Huge improvement gets Ruidoso a trophy

By Todd Fuqua

Photo by Todd Fuqua Ruidoso's girls golf team won third place at the Class 4A/1A State tournament, May 8, with a terrific second day score at the Canyon Club in Albuquerque.

ALBUQUERQUE – It’s a cliché, but seriously. What a difference a day makes.

Photo by Todd Fuqua Ruidoso junior Alexandra Michelena celebrates making a long putt at the Canyon Club, May 8, on the final day of the Class 4A/1A State tournament. Michelena won an individual State title, while the Warriors took home the third place team trophy.

After a team score of 434 placed them in fifth place on the first day of the Class 4A/1A State tournament at the Canyon Club, Ruidoso’s girls golf team shaved off a whopping 34 strokes on day two, May 8, to leapfrog Texico and Socorro to secure the third place trophy with a two-day score of 834.

Ruidoso was just four strokes better than Socorro in fourth place.

“It was nerves.

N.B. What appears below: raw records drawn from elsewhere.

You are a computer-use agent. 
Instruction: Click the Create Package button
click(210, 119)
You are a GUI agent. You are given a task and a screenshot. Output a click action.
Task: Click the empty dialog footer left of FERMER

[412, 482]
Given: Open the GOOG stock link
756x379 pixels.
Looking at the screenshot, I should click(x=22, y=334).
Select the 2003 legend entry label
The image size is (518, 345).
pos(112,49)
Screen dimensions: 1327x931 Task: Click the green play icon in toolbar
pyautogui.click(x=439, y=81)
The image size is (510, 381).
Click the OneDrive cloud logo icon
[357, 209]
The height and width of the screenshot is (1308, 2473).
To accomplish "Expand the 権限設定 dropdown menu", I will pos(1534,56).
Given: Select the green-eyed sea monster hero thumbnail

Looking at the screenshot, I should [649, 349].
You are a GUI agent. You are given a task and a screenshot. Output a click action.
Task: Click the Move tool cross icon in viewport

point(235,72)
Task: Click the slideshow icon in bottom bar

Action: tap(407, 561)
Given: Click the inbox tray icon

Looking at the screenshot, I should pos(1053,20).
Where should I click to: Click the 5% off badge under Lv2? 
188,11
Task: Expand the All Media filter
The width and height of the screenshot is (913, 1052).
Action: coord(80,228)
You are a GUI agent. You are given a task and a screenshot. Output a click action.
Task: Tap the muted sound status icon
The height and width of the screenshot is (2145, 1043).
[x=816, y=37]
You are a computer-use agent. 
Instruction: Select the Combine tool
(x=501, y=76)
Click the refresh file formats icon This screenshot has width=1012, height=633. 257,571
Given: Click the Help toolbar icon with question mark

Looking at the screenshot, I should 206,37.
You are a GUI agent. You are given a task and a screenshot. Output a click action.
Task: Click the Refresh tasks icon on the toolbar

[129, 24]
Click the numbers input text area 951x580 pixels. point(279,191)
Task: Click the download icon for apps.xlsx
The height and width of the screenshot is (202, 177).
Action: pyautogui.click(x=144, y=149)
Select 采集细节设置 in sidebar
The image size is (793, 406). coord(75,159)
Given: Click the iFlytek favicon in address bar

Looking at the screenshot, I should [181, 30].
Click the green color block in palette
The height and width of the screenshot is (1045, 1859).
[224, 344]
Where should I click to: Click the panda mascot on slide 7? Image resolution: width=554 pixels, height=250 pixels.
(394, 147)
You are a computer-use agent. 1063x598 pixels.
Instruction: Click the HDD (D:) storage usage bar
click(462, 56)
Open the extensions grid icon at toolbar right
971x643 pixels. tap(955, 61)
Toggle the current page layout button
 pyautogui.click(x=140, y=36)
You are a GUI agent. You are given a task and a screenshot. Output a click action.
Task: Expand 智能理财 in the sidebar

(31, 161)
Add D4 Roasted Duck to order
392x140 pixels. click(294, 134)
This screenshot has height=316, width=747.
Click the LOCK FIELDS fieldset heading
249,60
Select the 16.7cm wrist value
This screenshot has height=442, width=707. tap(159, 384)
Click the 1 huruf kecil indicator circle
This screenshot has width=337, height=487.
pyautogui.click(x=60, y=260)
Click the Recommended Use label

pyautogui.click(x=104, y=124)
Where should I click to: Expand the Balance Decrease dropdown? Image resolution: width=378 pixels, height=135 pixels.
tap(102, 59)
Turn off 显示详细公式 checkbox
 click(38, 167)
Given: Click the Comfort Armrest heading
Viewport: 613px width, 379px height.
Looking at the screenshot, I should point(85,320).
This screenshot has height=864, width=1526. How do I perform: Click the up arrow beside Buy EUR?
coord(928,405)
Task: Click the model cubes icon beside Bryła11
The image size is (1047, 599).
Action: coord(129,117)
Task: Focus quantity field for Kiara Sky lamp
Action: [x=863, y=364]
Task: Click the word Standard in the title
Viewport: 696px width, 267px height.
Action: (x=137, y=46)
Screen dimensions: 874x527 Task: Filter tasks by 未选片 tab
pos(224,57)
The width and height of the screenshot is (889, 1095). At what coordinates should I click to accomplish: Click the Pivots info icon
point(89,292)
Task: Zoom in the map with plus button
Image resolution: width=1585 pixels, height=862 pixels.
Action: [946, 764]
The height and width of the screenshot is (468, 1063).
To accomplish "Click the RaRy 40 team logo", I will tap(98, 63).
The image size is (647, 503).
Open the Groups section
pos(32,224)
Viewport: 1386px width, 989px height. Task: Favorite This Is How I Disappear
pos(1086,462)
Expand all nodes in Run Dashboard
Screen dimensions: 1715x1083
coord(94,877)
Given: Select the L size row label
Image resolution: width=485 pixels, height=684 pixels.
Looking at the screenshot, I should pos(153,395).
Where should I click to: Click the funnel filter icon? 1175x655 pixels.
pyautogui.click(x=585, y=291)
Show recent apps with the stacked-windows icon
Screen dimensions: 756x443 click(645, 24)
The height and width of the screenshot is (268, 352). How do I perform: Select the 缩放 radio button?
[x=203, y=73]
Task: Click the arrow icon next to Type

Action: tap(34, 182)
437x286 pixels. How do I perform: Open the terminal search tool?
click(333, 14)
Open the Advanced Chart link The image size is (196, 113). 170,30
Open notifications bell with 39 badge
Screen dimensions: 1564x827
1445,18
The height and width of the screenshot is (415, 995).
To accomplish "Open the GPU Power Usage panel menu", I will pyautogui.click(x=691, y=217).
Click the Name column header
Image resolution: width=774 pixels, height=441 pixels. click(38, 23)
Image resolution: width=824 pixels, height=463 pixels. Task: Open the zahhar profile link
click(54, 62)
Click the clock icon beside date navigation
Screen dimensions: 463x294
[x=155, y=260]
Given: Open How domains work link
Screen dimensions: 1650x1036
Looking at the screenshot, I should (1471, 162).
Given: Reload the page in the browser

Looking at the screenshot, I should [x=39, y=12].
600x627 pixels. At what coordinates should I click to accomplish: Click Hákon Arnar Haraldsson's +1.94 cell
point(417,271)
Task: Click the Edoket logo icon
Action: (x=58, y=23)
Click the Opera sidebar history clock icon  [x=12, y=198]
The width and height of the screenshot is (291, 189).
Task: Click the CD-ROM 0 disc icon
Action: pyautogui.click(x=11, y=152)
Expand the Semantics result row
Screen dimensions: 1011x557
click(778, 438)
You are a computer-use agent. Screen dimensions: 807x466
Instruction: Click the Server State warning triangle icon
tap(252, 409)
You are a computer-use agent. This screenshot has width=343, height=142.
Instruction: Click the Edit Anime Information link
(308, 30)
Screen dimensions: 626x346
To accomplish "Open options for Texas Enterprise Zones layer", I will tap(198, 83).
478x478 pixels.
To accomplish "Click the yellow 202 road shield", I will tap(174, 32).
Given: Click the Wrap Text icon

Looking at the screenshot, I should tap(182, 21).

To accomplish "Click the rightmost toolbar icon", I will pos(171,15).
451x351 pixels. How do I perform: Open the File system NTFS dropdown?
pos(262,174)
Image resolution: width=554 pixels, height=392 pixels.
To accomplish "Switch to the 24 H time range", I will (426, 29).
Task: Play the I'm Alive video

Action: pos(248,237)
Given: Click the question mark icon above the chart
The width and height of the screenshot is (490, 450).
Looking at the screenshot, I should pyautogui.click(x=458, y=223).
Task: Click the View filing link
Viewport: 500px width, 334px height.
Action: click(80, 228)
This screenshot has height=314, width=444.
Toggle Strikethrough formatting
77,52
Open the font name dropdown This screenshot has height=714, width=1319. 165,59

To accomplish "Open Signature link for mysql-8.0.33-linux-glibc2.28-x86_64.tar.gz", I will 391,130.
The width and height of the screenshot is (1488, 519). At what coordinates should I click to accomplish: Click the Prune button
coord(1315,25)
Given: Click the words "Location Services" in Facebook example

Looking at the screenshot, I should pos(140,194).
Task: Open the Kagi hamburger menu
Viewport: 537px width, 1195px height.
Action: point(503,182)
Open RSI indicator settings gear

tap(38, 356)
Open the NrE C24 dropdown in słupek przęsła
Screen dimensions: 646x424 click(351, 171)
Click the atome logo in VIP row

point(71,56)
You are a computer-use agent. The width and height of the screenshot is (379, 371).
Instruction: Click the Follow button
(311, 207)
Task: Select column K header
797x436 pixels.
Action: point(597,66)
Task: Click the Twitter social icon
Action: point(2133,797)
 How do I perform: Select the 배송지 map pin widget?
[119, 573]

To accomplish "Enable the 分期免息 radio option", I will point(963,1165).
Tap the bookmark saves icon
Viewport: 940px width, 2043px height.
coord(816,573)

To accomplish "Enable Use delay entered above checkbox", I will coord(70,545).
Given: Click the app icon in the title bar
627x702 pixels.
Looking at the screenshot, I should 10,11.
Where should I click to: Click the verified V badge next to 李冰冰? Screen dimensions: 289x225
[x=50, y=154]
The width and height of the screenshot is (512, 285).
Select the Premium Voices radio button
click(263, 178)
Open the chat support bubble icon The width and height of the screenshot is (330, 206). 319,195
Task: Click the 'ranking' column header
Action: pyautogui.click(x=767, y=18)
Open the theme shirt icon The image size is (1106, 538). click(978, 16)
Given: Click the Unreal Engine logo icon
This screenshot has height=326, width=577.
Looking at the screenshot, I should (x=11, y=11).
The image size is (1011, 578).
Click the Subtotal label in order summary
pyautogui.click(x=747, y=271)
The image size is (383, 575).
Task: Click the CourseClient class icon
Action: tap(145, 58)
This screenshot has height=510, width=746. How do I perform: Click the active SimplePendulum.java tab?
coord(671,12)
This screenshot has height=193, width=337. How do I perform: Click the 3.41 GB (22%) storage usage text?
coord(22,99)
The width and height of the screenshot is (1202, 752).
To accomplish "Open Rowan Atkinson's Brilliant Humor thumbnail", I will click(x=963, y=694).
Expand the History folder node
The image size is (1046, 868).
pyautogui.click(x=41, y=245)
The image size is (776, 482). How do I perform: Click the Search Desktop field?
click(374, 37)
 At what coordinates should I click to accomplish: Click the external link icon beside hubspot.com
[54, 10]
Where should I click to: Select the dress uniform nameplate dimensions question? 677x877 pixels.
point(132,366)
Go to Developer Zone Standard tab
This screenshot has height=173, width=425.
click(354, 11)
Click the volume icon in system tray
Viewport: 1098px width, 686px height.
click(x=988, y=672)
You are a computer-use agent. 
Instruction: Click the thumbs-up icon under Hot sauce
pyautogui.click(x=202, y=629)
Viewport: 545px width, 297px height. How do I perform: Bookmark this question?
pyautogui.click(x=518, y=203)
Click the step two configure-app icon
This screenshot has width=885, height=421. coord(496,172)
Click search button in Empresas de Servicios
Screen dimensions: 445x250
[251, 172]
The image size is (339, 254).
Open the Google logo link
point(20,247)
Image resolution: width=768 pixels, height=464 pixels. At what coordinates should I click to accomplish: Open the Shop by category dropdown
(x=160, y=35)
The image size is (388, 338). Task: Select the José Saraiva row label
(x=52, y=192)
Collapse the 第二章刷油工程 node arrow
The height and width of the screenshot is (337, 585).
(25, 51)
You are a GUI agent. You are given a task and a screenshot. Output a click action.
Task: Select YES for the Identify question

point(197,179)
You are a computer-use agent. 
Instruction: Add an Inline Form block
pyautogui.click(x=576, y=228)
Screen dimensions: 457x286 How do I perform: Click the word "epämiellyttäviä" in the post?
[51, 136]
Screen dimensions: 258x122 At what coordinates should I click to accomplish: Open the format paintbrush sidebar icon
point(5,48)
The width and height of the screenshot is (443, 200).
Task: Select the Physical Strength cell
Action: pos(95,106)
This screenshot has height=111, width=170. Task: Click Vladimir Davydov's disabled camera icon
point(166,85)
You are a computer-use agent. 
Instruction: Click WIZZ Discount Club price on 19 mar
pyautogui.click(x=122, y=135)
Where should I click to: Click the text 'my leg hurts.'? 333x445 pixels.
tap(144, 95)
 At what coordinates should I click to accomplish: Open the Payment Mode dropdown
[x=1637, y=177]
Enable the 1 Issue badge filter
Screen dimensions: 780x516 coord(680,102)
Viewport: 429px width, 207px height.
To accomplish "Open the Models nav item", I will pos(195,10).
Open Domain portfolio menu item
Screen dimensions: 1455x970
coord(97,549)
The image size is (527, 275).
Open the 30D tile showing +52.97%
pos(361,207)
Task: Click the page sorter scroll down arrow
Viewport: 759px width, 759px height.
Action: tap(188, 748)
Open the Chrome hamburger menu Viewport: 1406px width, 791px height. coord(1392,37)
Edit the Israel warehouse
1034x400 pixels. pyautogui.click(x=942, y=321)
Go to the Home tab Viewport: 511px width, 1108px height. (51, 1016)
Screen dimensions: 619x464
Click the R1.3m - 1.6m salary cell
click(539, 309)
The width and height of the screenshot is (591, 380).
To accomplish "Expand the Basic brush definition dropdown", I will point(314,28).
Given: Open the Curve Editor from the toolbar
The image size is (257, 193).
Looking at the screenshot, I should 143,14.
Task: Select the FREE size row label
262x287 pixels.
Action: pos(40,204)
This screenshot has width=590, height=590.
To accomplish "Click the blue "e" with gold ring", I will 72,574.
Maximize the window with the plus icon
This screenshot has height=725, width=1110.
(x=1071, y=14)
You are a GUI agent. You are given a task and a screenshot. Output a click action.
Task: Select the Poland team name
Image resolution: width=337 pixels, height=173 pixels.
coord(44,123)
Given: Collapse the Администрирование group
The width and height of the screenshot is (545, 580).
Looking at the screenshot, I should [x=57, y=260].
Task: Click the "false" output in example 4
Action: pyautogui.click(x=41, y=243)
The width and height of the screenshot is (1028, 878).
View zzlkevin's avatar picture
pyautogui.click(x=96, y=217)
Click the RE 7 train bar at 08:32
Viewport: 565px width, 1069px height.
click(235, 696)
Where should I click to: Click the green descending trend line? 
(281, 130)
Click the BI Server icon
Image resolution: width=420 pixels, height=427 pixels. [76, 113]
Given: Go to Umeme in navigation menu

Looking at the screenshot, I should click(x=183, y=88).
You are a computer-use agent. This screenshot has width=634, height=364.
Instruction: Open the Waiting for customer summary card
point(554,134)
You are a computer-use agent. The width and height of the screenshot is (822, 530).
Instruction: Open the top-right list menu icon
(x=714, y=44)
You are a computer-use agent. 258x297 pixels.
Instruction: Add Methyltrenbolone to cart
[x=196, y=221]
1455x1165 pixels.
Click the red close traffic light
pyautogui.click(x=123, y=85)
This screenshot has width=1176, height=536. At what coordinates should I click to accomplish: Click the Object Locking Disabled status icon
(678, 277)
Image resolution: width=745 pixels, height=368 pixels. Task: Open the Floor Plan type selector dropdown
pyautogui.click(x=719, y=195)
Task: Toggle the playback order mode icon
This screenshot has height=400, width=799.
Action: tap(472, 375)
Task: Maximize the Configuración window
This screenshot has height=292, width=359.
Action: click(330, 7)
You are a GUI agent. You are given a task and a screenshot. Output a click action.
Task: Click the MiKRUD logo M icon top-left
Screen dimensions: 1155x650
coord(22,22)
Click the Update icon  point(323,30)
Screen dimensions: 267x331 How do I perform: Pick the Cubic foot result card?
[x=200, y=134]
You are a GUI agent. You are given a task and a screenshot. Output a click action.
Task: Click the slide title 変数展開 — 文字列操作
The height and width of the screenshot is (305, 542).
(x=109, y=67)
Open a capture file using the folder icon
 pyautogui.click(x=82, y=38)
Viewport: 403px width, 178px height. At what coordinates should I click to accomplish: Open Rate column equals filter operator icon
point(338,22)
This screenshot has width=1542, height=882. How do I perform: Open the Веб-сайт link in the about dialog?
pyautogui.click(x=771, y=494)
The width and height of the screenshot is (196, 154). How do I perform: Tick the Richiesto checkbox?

The girls didn’t have as many nerves,” said Ruidoso coach Melissa Nanz. “They just played better and really, this is how I figured they would play yesterday.”

Pacing the Warriors was Alexandra Michelena, who shot a red-hot two-day score of 158 to easily outdistance the field for the individual State championship.

It was a particularly long week for Michelena, who spent May 2 playing in a noncompetitive pro-am round of golf with a professional at the the Old American Golf Club in The Colony, Texas, as part of the Volunteers of America Texas Shootout LPGA tournament.

She also watched some of the competitive tournament before the family loaded up and drove to Albuquerque in time for the practice round at the Canyon Club on Sunday.

Photo by Todd Fuqua Ruidoso’s Sarah Cordova tees off at hole nine at Albuquerque’s the Canyon Club, May 8, on the final day of the Class 4A/1A State tournament.

It seems to all have been worth it.

“I had it in my head that I wanted to win, and when I saw the scores after the first day, I felt really good,” Michelena said. “I was a little shaky on that last hole, a little nervous, but I was able to get out of the bunker and to the green. Not as close as I wanted, but I was there.”

After getting onto the green on the last hole at nine, Michelena was able to nail a 15-foot putt for the par.

Michelena shot two strokes better than she did the day before, and was 13 strokes ahead of St. Michael’s Carisa Padilla in second place.

She wasn’t the only one that improved on day two. Every Warrior did.

That included a 10-stroke improvement by Hope Misquez and a huge 17-stroke difference for Regan Jameson.

“The girls played their best and never gave up, which is what I always want them to do,” Nanz said. “We got better scores, which is what is important.”

Log jam at the top

Photo by Todd Fuqua Ruidoso freshman Jake Butkiewicz putts at hole 18 of the Canyon Club in Albuquerque, May 8, on the final day of the Class 4A/1A tournament. Butkiewicz got a third-place medal with his two-day score of 159.

Jake Butkiewicz was the only Ruidoso boy to make the trip to Albuquerque for the State tournament, and he had to make his way through a crowded field at the top of the standings after day 1.

Josh Fambro, Taos, Jacob Lucero of Hope Christian and Cottonwood Classical’s Alexander Moores were all tied at 78 for a three-way tie for first, while Butkiewicz was in third just two shots back at 80.

The next day, Butkiewicz shot a stroke better and was still in third place, but only Fambro and Lucero were ahead of him.

“Both days he played really well,” said Ruidoso coach Jason Kampsky of Butkiewicz’s play. “Both days, he hit 14 out of 18 fairways, but what got him and everyone was how fast these greens are.”

Butkiewicz benefitted from seeing the course outside of tournament play last summer.

“I saw some of the doglegs pretty well, shot some of the trees with my range finder,” Butkiewicz said. “I did a little math and got to see where I had to hit it off the tee. That helped.

“I could have played a lot better, but knowing those guys were ahead of me was a challenge, and I like that,” he concluded.

“No matter how he finished in the standings, he played two really good rounds of golf,” Kampsky said.